The Economics of Innovation
It was recognised that two of the greatest barriers to innovation adoption were cost, and with that value; and creating the right environment and culture in which change can happen.
Lord Carter’s review highlighted the need for £5 billion of savings within the NHS and this theme was picked up by Professor Trevor Williams, Economist and Visiting Professor at University of Derby. The level of funding to the NHS, the second largest item of public spending, has decreased and one of its biggest risks is the ageing population; it costs nine times as much to look after someone aged 80-90 compared with someone aged 30.
The consensus that the NHS appears poor at adopting innovation and initiatives to expedite change are often in themselves the barriers to adoption. SMEs in particular lack the leverage of ‘Big Pharma’ to get into the system – something that the Association of British Healthcare Industries (ABHI) has picked up and is championing on behalf of its SME members.
Using financial and economic data, Professor Williams laid out the case for devices such as Peezy Midstream generating savings of between £76-£138 million in direct savings. The simplification of the urine collection process that allows direct transfer to an analyser cuts the cost of decanting, and other indirect costs such as cancelled operations, prescribing of broad-spectrum antibiotics, repeat appointments add to the benefits.

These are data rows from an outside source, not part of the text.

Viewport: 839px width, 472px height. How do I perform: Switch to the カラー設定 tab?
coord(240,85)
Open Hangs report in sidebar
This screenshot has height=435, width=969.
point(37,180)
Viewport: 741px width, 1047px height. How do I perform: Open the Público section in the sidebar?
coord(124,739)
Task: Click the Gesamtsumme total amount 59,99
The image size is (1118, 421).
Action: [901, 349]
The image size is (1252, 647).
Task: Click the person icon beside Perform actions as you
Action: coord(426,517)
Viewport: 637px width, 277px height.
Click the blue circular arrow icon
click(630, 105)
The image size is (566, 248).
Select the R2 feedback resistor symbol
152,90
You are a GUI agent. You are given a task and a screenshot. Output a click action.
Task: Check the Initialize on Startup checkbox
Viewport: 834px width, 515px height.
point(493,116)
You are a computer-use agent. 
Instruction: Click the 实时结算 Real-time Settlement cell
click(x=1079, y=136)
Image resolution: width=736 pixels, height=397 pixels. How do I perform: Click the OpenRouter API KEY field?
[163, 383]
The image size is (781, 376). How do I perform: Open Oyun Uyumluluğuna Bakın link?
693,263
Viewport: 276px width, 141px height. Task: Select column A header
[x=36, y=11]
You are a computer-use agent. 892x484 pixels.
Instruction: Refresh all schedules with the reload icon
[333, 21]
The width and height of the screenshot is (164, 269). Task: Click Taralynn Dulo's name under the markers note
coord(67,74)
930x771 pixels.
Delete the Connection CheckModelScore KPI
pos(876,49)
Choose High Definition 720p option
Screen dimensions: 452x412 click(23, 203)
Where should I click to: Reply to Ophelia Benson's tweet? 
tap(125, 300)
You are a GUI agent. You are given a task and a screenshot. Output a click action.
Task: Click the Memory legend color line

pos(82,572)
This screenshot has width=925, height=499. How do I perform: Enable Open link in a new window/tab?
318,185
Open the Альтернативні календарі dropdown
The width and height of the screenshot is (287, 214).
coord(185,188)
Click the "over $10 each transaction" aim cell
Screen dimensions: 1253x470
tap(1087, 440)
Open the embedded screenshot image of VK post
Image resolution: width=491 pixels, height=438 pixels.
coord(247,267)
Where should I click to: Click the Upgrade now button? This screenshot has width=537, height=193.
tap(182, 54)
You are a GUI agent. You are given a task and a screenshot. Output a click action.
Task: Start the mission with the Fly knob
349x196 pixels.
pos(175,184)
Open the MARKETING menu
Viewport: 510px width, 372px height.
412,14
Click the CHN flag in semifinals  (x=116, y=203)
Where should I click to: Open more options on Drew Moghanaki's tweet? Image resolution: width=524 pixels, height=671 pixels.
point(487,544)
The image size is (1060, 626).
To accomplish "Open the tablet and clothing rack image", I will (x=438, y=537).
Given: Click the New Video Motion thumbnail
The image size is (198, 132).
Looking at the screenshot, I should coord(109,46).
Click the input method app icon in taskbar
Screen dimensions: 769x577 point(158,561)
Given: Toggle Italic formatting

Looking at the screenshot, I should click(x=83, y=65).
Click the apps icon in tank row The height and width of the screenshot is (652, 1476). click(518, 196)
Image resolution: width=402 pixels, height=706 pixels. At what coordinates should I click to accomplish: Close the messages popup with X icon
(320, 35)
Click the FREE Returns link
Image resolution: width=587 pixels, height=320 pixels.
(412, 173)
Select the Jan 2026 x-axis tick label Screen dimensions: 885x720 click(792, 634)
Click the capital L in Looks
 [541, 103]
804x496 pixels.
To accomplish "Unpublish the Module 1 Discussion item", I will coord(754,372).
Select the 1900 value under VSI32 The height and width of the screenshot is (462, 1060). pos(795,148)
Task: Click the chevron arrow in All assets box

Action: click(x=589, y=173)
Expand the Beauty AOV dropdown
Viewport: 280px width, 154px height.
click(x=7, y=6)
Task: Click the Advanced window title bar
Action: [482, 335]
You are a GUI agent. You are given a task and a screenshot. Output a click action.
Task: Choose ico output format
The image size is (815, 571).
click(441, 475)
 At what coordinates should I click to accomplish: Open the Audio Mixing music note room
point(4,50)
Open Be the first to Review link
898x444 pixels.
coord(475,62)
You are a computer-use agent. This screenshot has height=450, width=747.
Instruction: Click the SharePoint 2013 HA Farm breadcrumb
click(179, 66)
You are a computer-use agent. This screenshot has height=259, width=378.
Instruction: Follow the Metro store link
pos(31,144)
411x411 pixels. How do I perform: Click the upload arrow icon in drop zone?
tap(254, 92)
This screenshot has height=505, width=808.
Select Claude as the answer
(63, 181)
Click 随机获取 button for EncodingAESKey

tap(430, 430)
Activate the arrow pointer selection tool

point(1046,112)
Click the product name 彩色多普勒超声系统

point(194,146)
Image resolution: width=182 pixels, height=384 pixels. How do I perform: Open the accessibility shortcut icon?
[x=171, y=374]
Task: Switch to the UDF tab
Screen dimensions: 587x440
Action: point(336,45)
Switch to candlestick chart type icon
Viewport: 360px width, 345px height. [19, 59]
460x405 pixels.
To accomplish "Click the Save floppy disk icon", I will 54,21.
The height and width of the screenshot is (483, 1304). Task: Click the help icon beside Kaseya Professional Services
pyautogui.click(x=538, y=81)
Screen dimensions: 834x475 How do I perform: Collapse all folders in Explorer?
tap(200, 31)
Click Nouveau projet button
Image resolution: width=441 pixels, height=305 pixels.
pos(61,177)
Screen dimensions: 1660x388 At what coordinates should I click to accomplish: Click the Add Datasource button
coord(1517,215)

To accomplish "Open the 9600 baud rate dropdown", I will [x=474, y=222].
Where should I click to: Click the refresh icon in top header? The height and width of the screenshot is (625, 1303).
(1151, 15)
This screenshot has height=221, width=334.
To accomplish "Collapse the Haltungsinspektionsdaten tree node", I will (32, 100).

He concluded that “the evidence (for the adoption of Peezy) is compelling not just because the device has its own merits, but the backdrop to which its been developed and the need to have not just this device which is fantastic but other devices and other methodologies to effectively provide the care that an aging population requires in an affordable way. Cheaper is not automatically better!”
The Discussion For Change
On creating the culture/environment for change, the Forum identified the need to change the culture of those working in the healthcare sector – and to provide the necessary education, at all levels, to help implement that change. Whilst understanding the time pressures of nurses and those on the frontline, it was felt much could be done. Education on urine specimen collection would see less specimens going to labs.
The panel discussion raised a number of interesting facts around the need for improved specimen collection, the issues resulting from poor quality samples, and barriers that needed to be overcome
One delegate observed that over 800 million blood samples are taken every year to pathology model standards – a single universal method which sees the sample go straight into the analyser; the question then has to be ‘when will urine specimen collection and analysis follow a similar model?’ One attending microbiologist reiterated this need by reporting that the current diagnostic criteria is based on the 1965 Cass model which is antiquated and in need of urgent updating.
Adoption of any new innovation is difficult as Professor Chinegwundoh stated “The big challenge is to overcome the reluctance of those in the NHS unable to see the wide picture as not all the savings will hit their particular bottom line.”
In closing proceedings, Philip Howard outlined the various actions and comments that had been expressed, these included:
- the need for standardised urine collection supported by clinical and economic evidence
- for urine specimen to be incorporated into existing initiatives such as Get It Right First Time, the Carter Model Hospital Matrix, Sustainability and Transformation Plans and the forthcoming new diagnostic strategy
- the need for greater clarity on recurrent UTIs to support patients, GP and hospital specialists and in particular – an information portal for patients
- more assistance for SMEs in innovation and supporting the pathways to adoption
There is much to be done and we look forward to working with you in ensuring all urine specimens collected in the future are trustworthy and fit for purpose.